13 Mayıs 2011 Cuma

Karadeniz yayla kültürü

KARADENİZ YAYLA KÜLTÜRÜ
Özellikle Mayıs ayında Doğu Karadeniz'deki köylerde ve deniz seviyesine yakın bölgelerdeki alanlarda, otlak olmasına rağmen sıcak hava yüzünden otlamayan koyunlar, hayvancıları otun daha az ama sıcaklığın koyun ve ineklerin beslenmesine daha uygun olduğu dağlardaki yaylalara göç etmeye zorluyor. Bu nedenle hayvancılıkla uğraşan insanlar, artık yaylalara çıkmak için hastalıklara karşı koyunlarını ve ineklerini aşılamaya, süslemeye ve yayladaki yaşamlarında kendilerine, hayvanlarına gerekli yiyecekleri hazırlamaya başladı.

     Yayladaki keliflerinde (yayla evi) kendilerine gerekli olan eşyayı da hazırlamaya başlayan hayvancılar, bu ay sonuna doğru, koyun, inek ve keçilerini yanlarına alarak, rakımı az olan alanlardan dağların zirvesine doğru yola koyulacak. 
Anadolu'nun her yöresinde farklı bir anlam ifade eden yaylalara göç, Doğu Karadeniz'de bir başka anlam buluyor.
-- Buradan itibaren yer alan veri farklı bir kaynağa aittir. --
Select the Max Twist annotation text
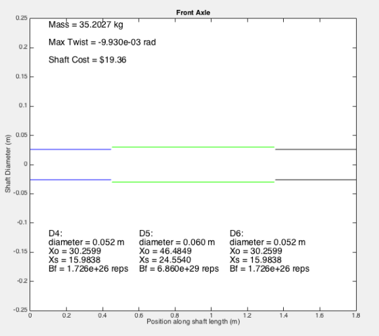 [102, 42]
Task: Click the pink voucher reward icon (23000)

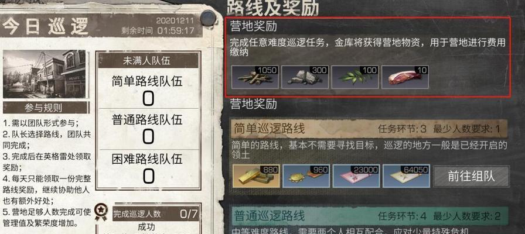Action: tap(356, 176)
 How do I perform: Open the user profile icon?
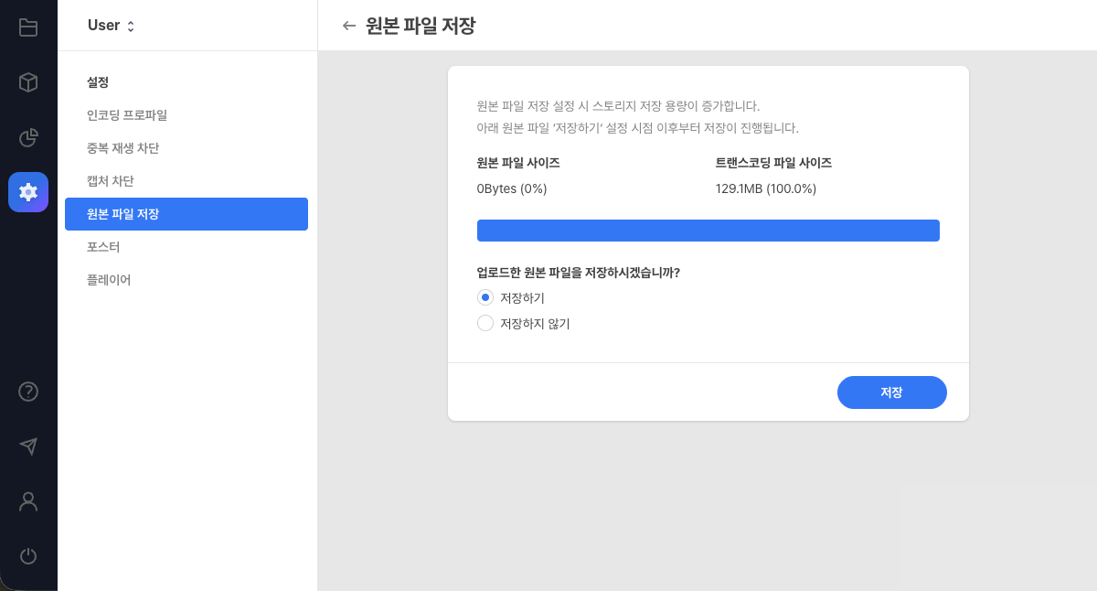(28, 501)
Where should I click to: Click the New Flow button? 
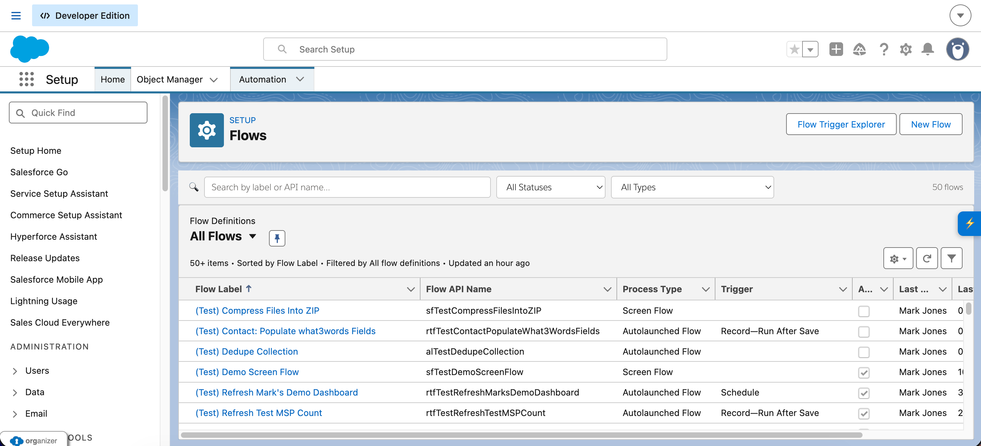[x=931, y=124]
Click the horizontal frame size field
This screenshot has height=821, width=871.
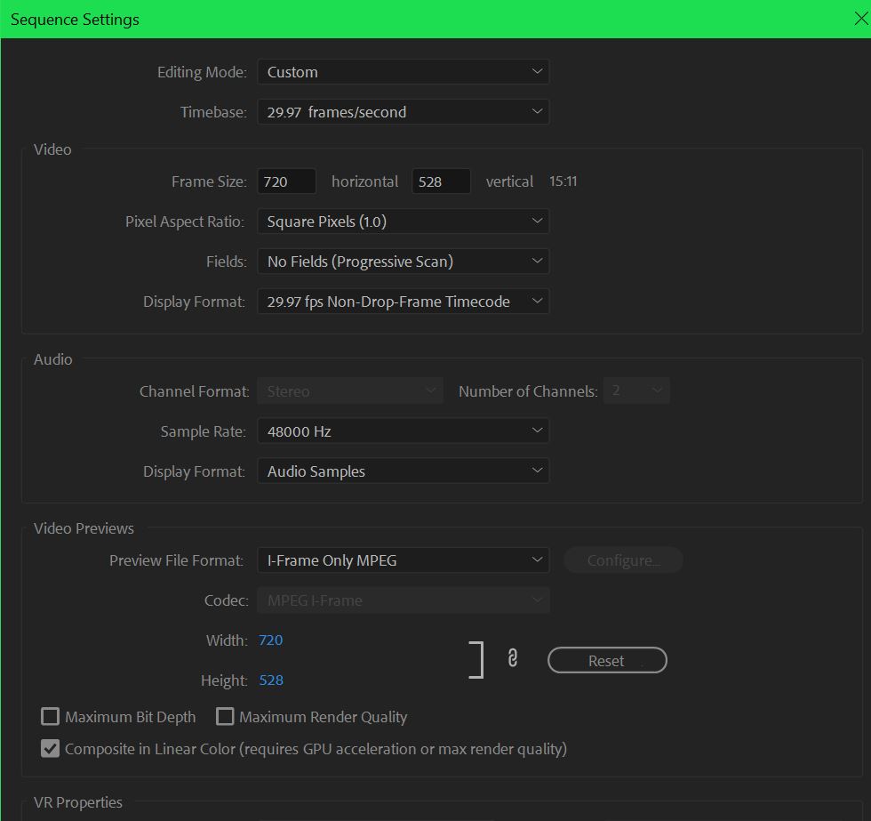pyautogui.click(x=286, y=181)
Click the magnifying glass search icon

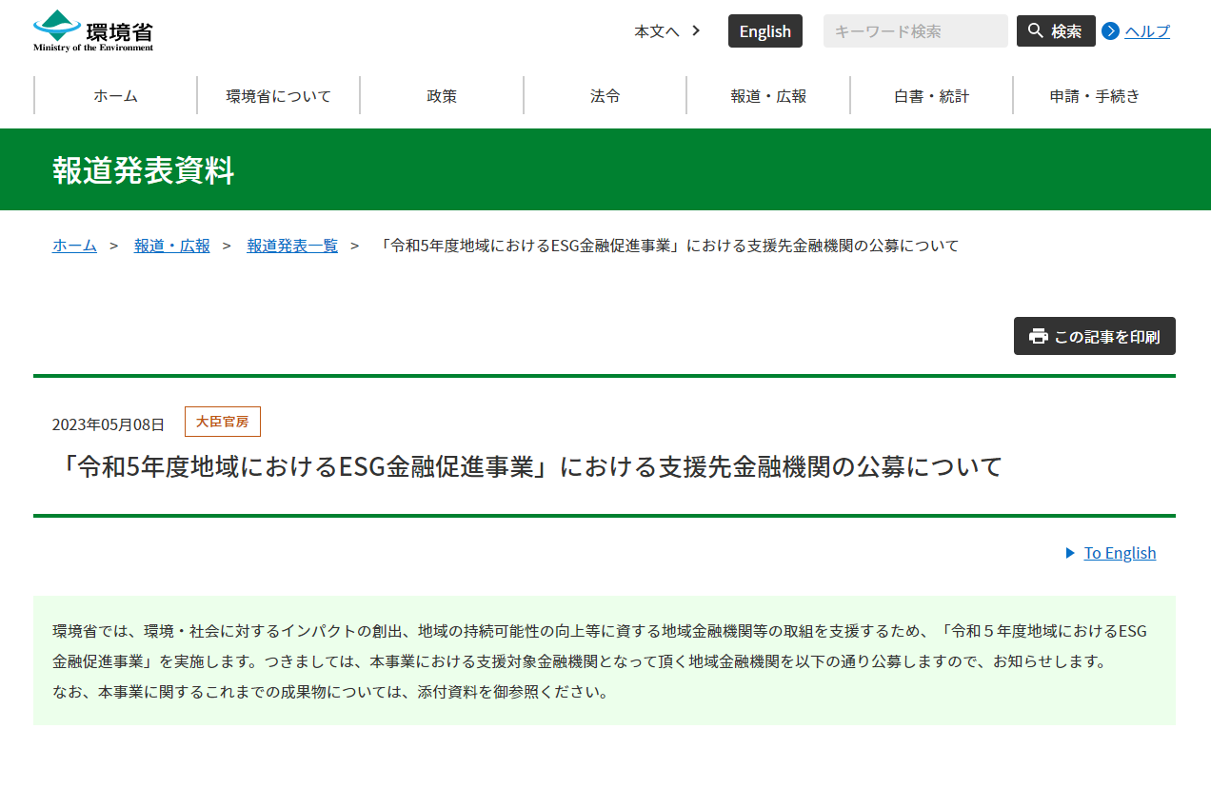1036,30
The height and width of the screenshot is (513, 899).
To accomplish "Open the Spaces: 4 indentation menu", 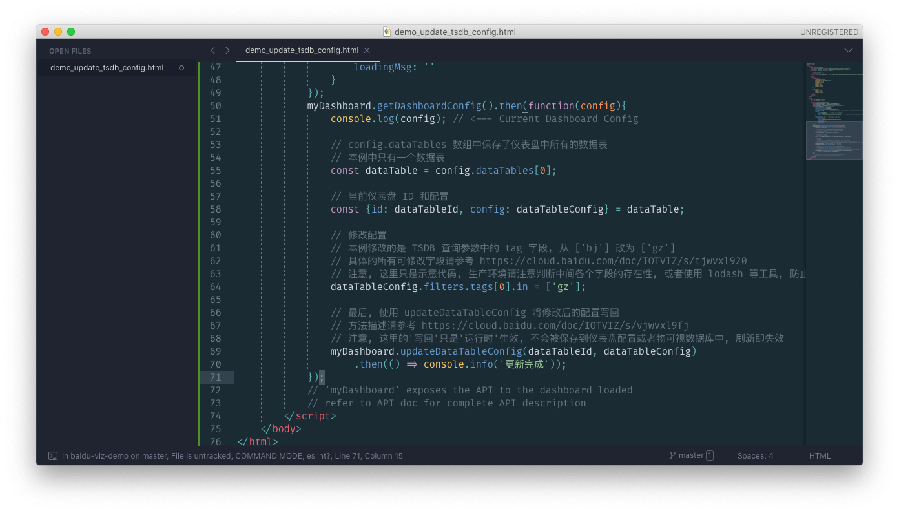I will click(x=755, y=456).
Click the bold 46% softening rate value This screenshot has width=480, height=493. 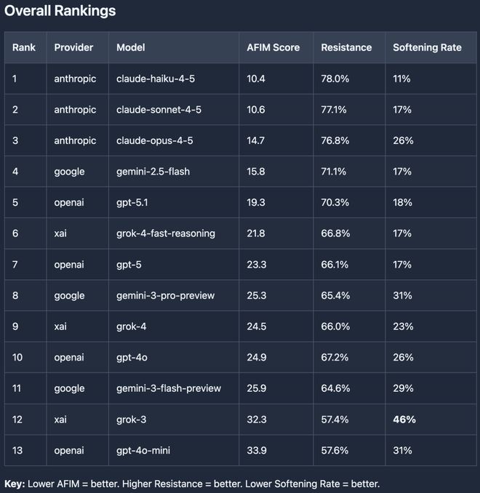pos(404,420)
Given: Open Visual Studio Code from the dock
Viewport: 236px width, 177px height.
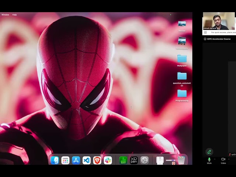Looking at the screenshot, I should pos(87,160).
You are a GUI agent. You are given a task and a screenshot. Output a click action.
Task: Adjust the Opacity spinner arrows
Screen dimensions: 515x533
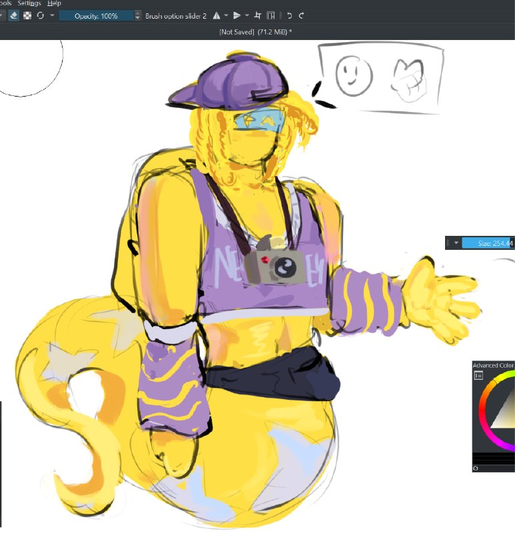[137, 16]
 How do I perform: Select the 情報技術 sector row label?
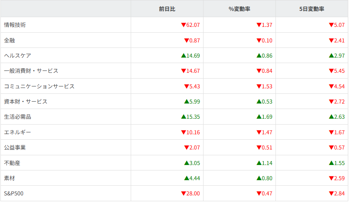click(x=15, y=25)

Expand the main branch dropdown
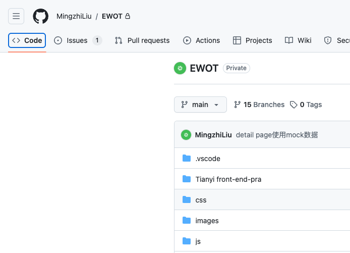200,105
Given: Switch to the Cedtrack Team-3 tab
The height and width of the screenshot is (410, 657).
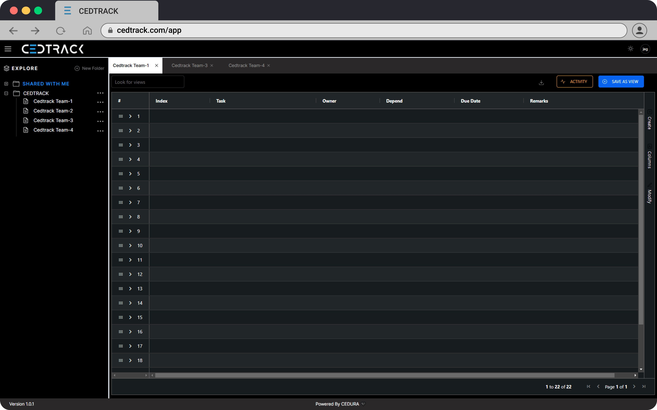Looking at the screenshot, I should click(189, 66).
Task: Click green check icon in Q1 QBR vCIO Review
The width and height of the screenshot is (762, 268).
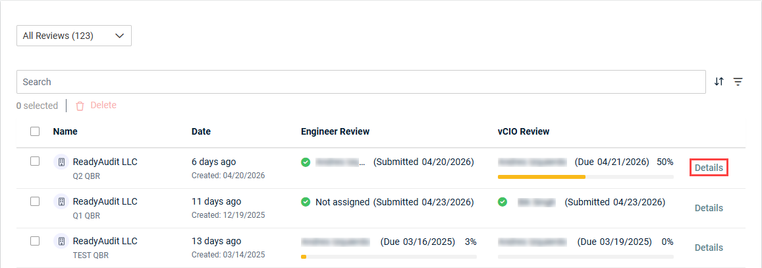Action: pyautogui.click(x=503, y=202)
Çünkü bu bölgede hayvan besleyenler koyun, kuzu, keçi ve ineklerini alarak fındık ve çay bahçeleri ile süslü, rakımı az ancak sıcaklığı fazla olan köylerinden ayrılıp sıcaklığı az ama hayvanların otlamasına daha uygun olan yaylalara göç etmek için uzun bir yolculuğu çıkacak.
100 KİLOMETREYİ BULAN YAYA YOLCULUK

     Doğu Karadeniz'de sahile yakın köylerden, Zigana Dağı çevresine ya da bölgedeki diğer dağlardaki yaylalara yapılan yolculuk, zaman zaman 100 kilometreyi buluyor. Büyükbaş hayvan besleyenlerin genellikle hayvanlarını da koydukları kamyonlarla yaptığı bu yolculuk, küçükbaş hayvan besleyenler tarafından yaya olarak gerçekleştiriliyor.

     Koyun ve kuzularıyla köyden yaylalara kadar yürüyen çobanlar, ladin başta olmak üzere değişik çam ağaçlarıyla kaplı, yeşilin her tonuyla kaplı ormanların içinden, bazen geyik ve karacaların ürkek bakışları arasından, bazen de ayı, çakal, kurt ve tilkilerden koyunlarını sakınarak, gürül gürül akan derelerden yaylalara doğru çıkacak.

     ''AH GENE GELDİ YAZ BAŞLARI, ERİR DAĞLARIN KARLARI'' 


     Yaz başı denen bu dönemde Doğu Karadeniz'deki yaylalara çıkmaya hazırlanan vatandaşlar, yaylada hayvanlarına saldırma ihtimali bulunan kurt ve ayı tehlikesine rağmen, koyun ve ineklerinin otlaklara kavuşmasının da etkisiyle ''Ah yine geldi yaz başları, erir dağların karları, hastalara şifadır Trabzon yaylaları'' türküsünü mırıldanıyor.

     Aslında oksijenin bol alması, kent yaşantısının stresinin bulunmaması ve yemyeşil çimenlerde çocukların kuzular gibi oynamasına imkan sağlaması açısından başlı başına bir moral, sağlık kaynağı ve hastalar için şifa olan yaylalara göç etme geleneği Türk tarihinin vazgeçilmez bir unsuru.